La sexualité à l’ère du numérique
Il y a quelques jours, je suis involontairement tombée sur une vidéo qui parlait sexualité. Ce qui a le plus attiré mon attention, c’est la liberté avec laquelle la personne en parlait. Plus encore, dans une vidéo. Et depuis lors, je ne cesse de m’interroge sur l’éducation sexuelle 2.0
Déjà, il faudrait avoir vécu sur une autre planète toutes ces dernières années pour ne pas avoir remarqué que les réseaux sociaux prennent de plus en plus une place prépondérante dans nos sociétés dites « modernes ». Que ce soit pour échanger, communiquer ou s’informer, les Facebook, X, Instagram et autres Youtube nous donnent de nombreuses options.
Si l’actualité, le divertissement, le japap (Kongossa) et le sport sont des sujets incontournables sur ces réseaux, il y a un qui est plus discret : l’éducation sexuelle. Il n’est cependant pas inexistant et constitue même pour certains une activité à temps plein.
L’education sexuelle 2.0
Aujourd’hui, le numérique transforme notre monde de multiples façons, et l’éducation sexuelle ne fait pas ou plus l’exception. Les jeunes et les adolescents ont désormais accès à une mine d’informations en ligne. Cela leur offre un boulevard d’opportunité pour mieux comprendre leurs droits en matière de santé sexuelle et reproductive, mais aussi et surtout d’élargir leur curiosité. Avec cette révolution numérique, il existe non seulement des outils innovants pour apprendre et s’informer, mais surtout des soit disants « adultes-influenceurs » qui banalisent le sexe à longueur de journée sur le meta. Ceci, tout en garantissant une accessibilité et une confidentialité sans précédent.

Entre tradition et modernisme
Toujours dispensée à l’école, l’éducation sexuelle a ses limites. Car les cours peuvent être incomplets, biaisés ou tout simplement embarrassants pour les élèves. Grâce à Internet, les jeunes ont accès à une éducation sexuelle 2.0. Les plateformes en ligne, les vidéos éducatives et les forums interactifs permettent d’aborder des sujets variés de manière plus détaillée.

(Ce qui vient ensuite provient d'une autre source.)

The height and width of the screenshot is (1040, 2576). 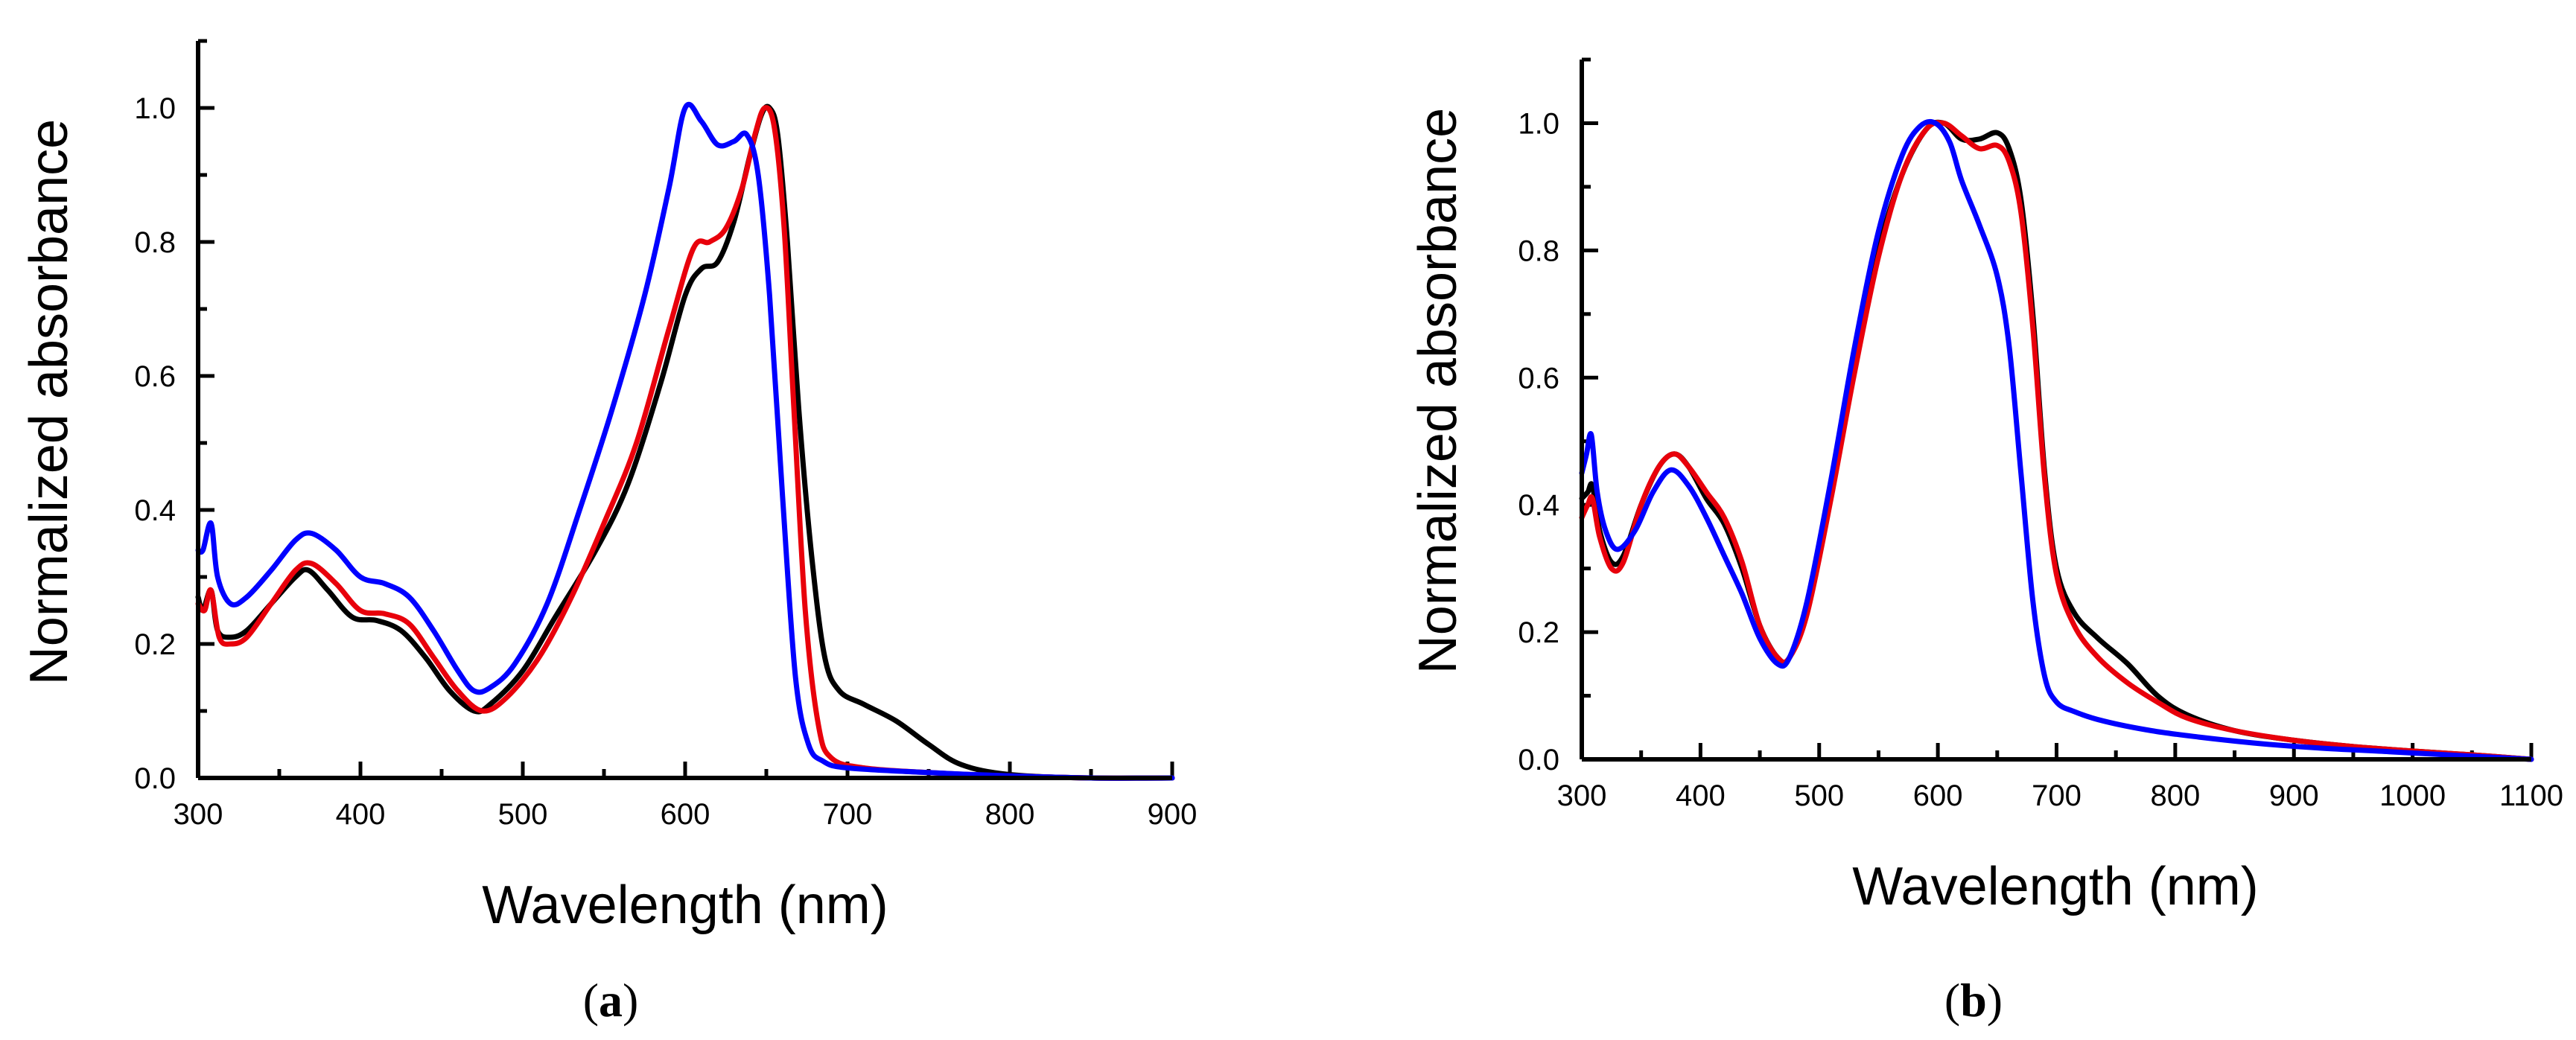 I want to click on y-axis-title-b: Normalized absorbance, so click(x=1438, y=391).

De plus, chacun peut apprendre à son propre rythme, revenir sur les informations importantes et approfondir les sujets qui l’intéressent le plus.

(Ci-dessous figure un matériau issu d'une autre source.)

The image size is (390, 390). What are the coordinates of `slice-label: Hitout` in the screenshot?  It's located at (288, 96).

Les applications mobiles telles qu’Enabel sont également une ressource précieuse. Elles proposent des quiz interactifs, des articles et des conseils personnalisés. Elles facilitent l’accès à des informations fiables, validées par des experts en santé sexuelle. Avec ces outils, les jeunes sont mieux préparés pour prendre des décisions éclairées concernant leur santé et leurs droits.

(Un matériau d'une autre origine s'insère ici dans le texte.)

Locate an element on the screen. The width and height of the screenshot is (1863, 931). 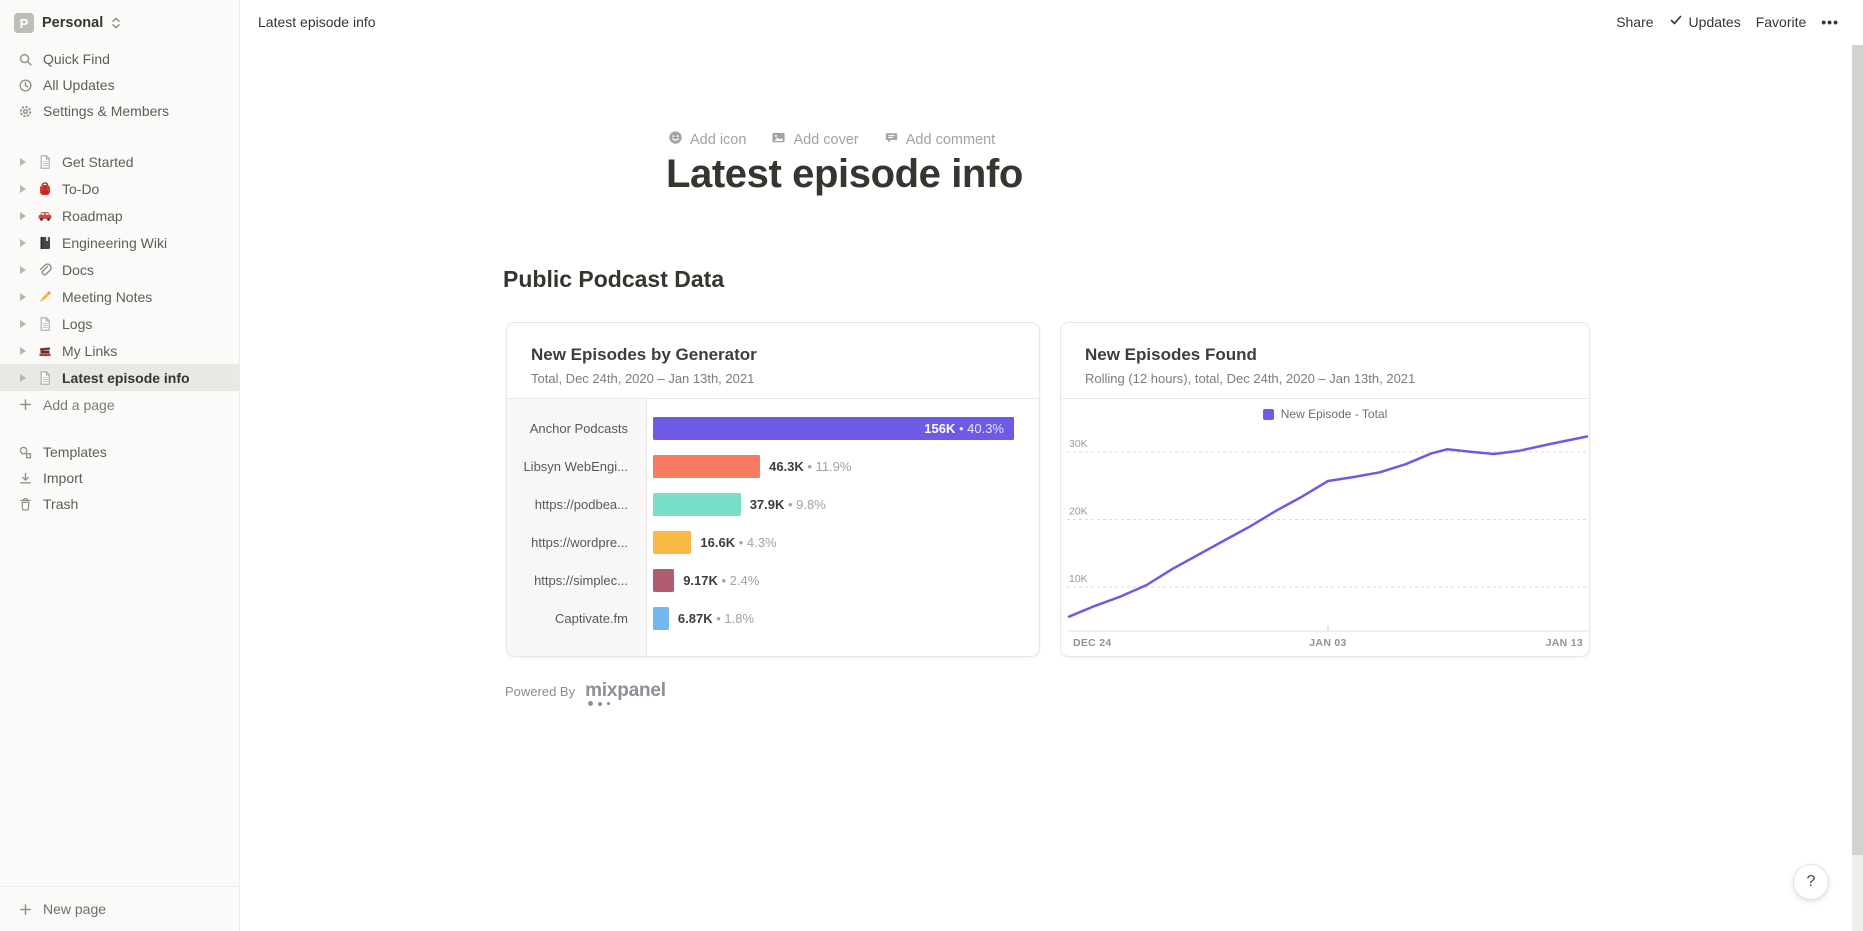
sidebar-item-my-links: My Links is located at coordinates (120, 350).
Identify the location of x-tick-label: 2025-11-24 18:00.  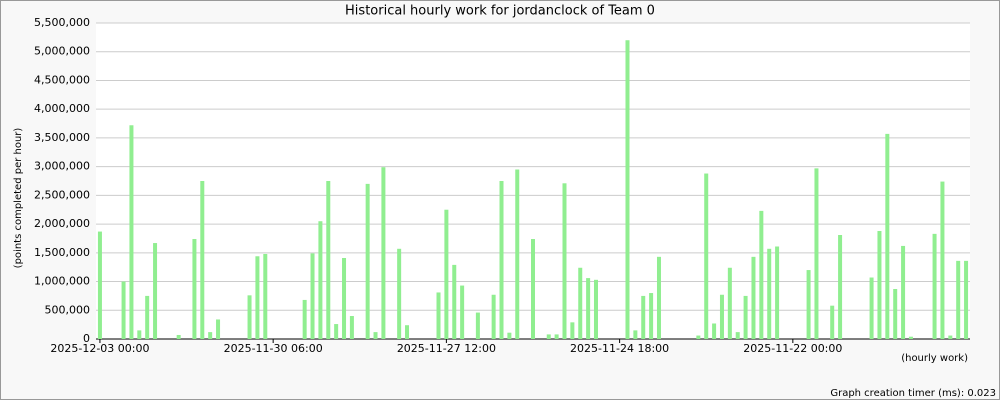
(620, 348).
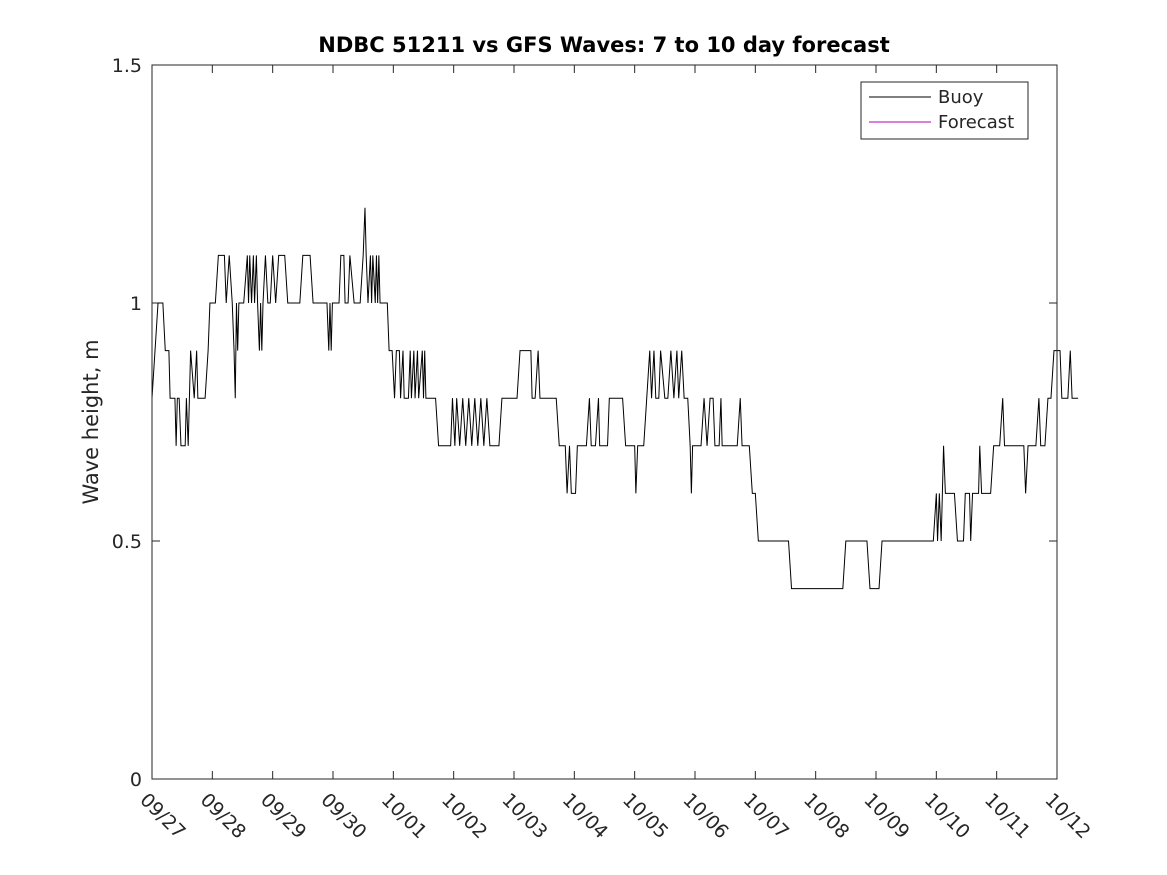 This screenshot has width=1167, height=875. I want to click on y-tick-label: 1, so click(136, 304).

Mine de rien, je m’interroge surtout parce que l’avènement des réseaux sociaux est venu briser « le mythe » de la sexualité. Je ne parle pas de son caractère tabou mais du mythe. Aujourd’hui, des adolescents de moins de 16 ans en savent sur le sexe mieux ou plus qu’un adulte de 34 ans…
L’accès universel des outils
L’un des plus grands avantages d’Internet est l’accès universel qu’il offre. Peu importe où une personne se trouve, tant qu’elle a une connexion internet, elle peut accéder à une multitude de ressources en matière de santé sexuelle et reproductive. Les sites web éducatifs, les blogs et les réseaux sociaux sont à portée de main. Par conséquent, en un clic, toute personne pourrait retrouver des sujets souvent négligés dans les programmes scolaires.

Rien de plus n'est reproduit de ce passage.